August 2006
Trends and Tools in Bioinformatics and Computational Biology
Wilfred W. Li, University of California, San Diego (UCSD), San Diego Supercomputer Center (SDSC)
Nathan Baker, Washington University in Saint Louis
Kim Baldridge, UCSD, SDSC
J. Andrew McCammon, UCSD
Mark H. Ellisman, UCSD, Center for Research In Biological Systems (CRBS)
Amarnath Gupta, UCSD, SDSC
Michael Holst, UCSD
Andrew D. McCulloch, UCSD
Anushka Michailova, UCSD
Phil Papadopoulos, UCSD, SDSC
Art Olson, The Scripps Research Institute (TSRI)
Michel Sanner, TSRI
Peter W. Arzberger, California Institute for Telecommunications and Information Technology (Calit2), CRBS, UCSD

3. Computational and data cyberinfrastructure to support multiscale modeling

In parallel to efforts focusing attention on the needs and the benefits of multiscale modeling, tremendous national and international investments have already been made to develop and deploy a cyberinfrastructure that will revolutionize the conduct of science.34 This cyberinfrastructure consists of distributed computational, data storage, observational, and visualization resources, including human resources, connected by a network infrastructure and a software layer (middleware), that will “bring access of resources (at one end) to researchers (at another) and allow researchers to conduct team science as part of normal conduct of science 35, in an end-to-end cyberinfrastructure.” Cyberinfrastructure, and grid, are often used interchangeably.36

The necessary grid infrastructure to support the multiscale modeling community remains to be defined through an iterative process with ongoing interactions between scientists and infrastructure developers. There has been significant progress in the development of the networks and physical resources that are the fabric of the grid.37 However, the middleware layer, which connects the fabric with the users and applications, is still in a state of flux. To increase the usability and decrease the cost of entry of the grid, new programming models or application execution environments are being developed, and sometimes these are referred to as grid application-level tools.38 These tools are designed to be built on top of the grid software infrastructure. They are generic, easy to use and shield the users from changes in underlying architecture.

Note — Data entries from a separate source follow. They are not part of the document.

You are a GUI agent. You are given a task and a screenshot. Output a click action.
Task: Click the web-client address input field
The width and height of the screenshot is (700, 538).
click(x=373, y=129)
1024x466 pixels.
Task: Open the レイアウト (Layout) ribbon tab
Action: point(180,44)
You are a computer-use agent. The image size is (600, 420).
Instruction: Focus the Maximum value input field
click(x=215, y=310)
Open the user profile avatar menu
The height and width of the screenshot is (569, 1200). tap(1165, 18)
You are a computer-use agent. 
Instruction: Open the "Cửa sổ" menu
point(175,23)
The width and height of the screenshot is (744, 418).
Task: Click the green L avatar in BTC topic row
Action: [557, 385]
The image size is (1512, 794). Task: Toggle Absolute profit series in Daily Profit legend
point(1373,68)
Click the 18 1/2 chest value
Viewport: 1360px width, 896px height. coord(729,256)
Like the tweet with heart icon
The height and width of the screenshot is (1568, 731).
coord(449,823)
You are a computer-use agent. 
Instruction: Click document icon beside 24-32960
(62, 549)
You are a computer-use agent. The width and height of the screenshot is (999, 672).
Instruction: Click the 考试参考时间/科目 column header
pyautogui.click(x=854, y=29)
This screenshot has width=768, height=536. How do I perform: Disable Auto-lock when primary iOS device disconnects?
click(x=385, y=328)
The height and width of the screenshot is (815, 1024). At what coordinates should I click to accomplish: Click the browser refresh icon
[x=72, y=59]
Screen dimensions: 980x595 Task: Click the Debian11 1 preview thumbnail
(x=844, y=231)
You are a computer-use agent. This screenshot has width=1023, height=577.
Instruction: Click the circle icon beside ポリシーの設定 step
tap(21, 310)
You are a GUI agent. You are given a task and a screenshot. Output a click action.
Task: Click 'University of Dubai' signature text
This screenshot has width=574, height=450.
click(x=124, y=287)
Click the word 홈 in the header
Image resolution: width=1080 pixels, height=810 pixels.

An “end-to-end” cyberinfrastructure for multiscale modeling needs to have the capability to handle the representative data commonly encountered in MSM, by representative users who need to accomplish tasks that are representative of the nature of MSM research and development. The scientific drivers for multiscale modeling at NBCR are diverse and span the scale from subatomic electron charge density flows in development of better photodynamic therapies 39, to cellular and whole heart physiology modeling,1 with information integration technology providing the mediator necessary for interoperability. All these projects drive the development and integration effort we are leading to provide the cyberinfrastructure necessary and required for the research objectives to be met. In addition, NBCR works closely with other projects at UCSD, such as NCMIR, BIRN,40 CAMERA,41 Optiputer,42 JCSG,43 and establishes important collaborations with national projects such as TeraGrid,44 Open Science Grid,45 as well as international projects such as PRAGMA46 and OMII.47

Figure 5

Figure 5. Selected Components of NBCR Software Service Stack. Colored blocks and arrows indicate possible routes for distributed job execution. The different green shades show possible routes to access physical computational resources, and the arrows.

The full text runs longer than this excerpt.